Author: Clinton R. Nixon
You need a standard deck of 52 cards, jokers removed. Shuffle the deck and deal 7 cards to each player. Deal 10 if you are playing a two-player game. Set the rest of the cards in the middle of the table. This is the draw deck.
The player to the left of the dealer will begin the game.
The goal of the game is to "unite the four tribes." You must have in front of you one of each face card (Ace, King, Queen, Jack), each one of a different suit. Each of these must be "wed" to a card.
The thematic color of the game is that you are building a family tree. In this tree, you are trying to collect the four face cards that you need to win.
You must draw one card at the beginning of each turn.
You can do one of several actions each turn.
Lay down a card from your hand.
If you have no cards on the table, you can lay down any card. If you have cards down, you must either wed your card, or conceive your card.

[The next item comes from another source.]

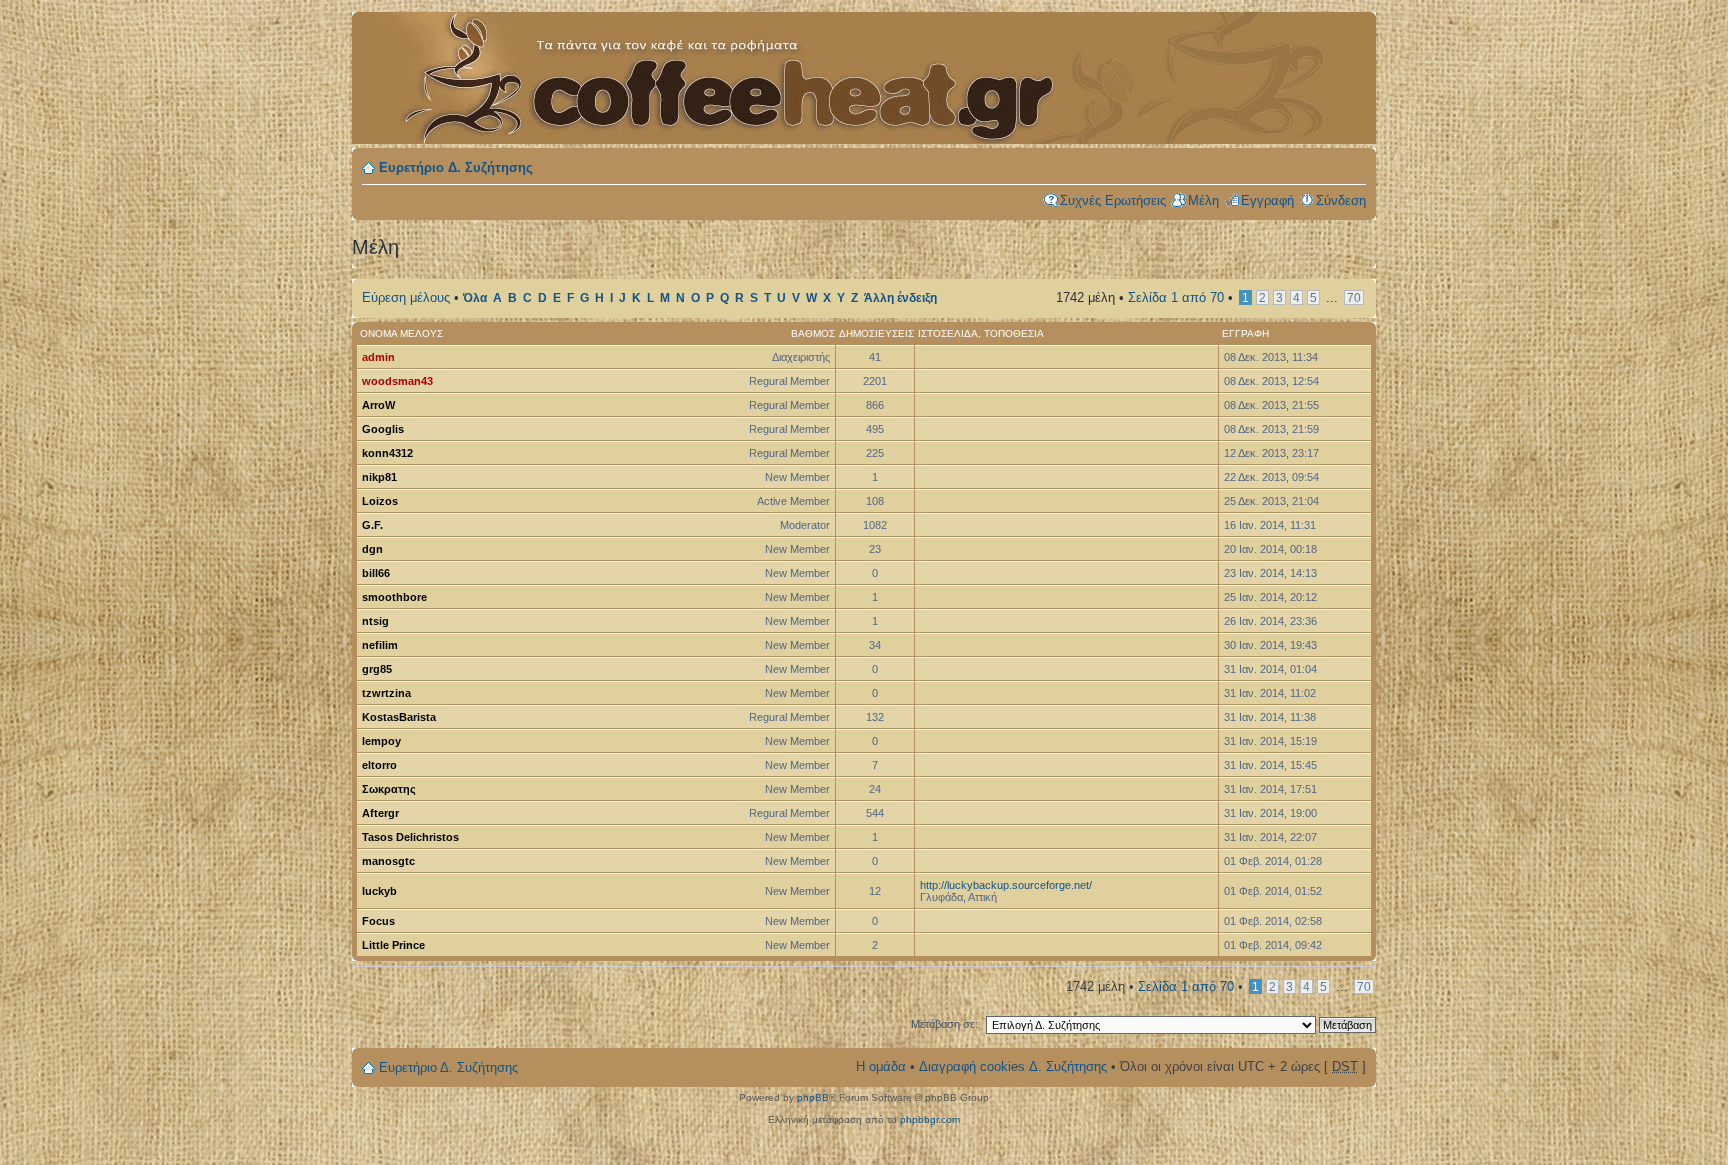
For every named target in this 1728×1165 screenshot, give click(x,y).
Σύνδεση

To wed a card, lay it down next to a card that is not already wed. These cards should overlap some in order to show off that they are wed. You cannot wed two cards of the same suit.
To conceive a card, lay it down in front of a wed couple. A conceived card must be of one of the two suits that are wed, and must be between the two values of the cards. It can be equal to one of the two values. For this purpose, aces are counted as high cards.
You can see how this makes card "generations." You can never have more than one couple in your first generation. No more than two generations can be active at any time. You can have no more than 10 family cards on the table at any given time.
Retire a generation.
Remove the entire generation from the table and put it in the discard pile.
Duel another card.
You can duel others' cards. Pick one of your family cards on the table and someone else's family card on the table to duel and lay down one to three cards from your hand face-down as your duel. That person can then lay down one to three cards from their hand face-up. Flip your duel cards over and compare. Most cards are their value; kings, queens, and jacks count as 10; aces count as 1. Add up your family card and duel cards and compare them to the other person's family card and duel cards. If your total is higher than their total, their family card is discarded and all the duel cards are discarded. If their total is higher or equal to your total, your family card is discarded and all the duel cards are discarded.
If they choose to lay down zero cards, their family card is automatically discarded, but they keep your duel cards.
You cannot choose to duel certain cards. Your cards cannot duel other cards of the same suit that are greater in value. Wed cards cannot duel cards of their spouses' suit that are greater in value than their spouse.
Propose to another card
You can propose to other people's unwed cards. Choose an unwed family card of your own, and an unwed family card of theirs. Choose one to three cards from your hand and place them face-up as your offering. If they accept, you get to take their card that you have chosen and wed it to your card. If they refuse, they must duel you immediately with one of the parent cards for this card. (If the card has no parents, it must duel.)
This is the boring option, but seems necessary. I may take this out.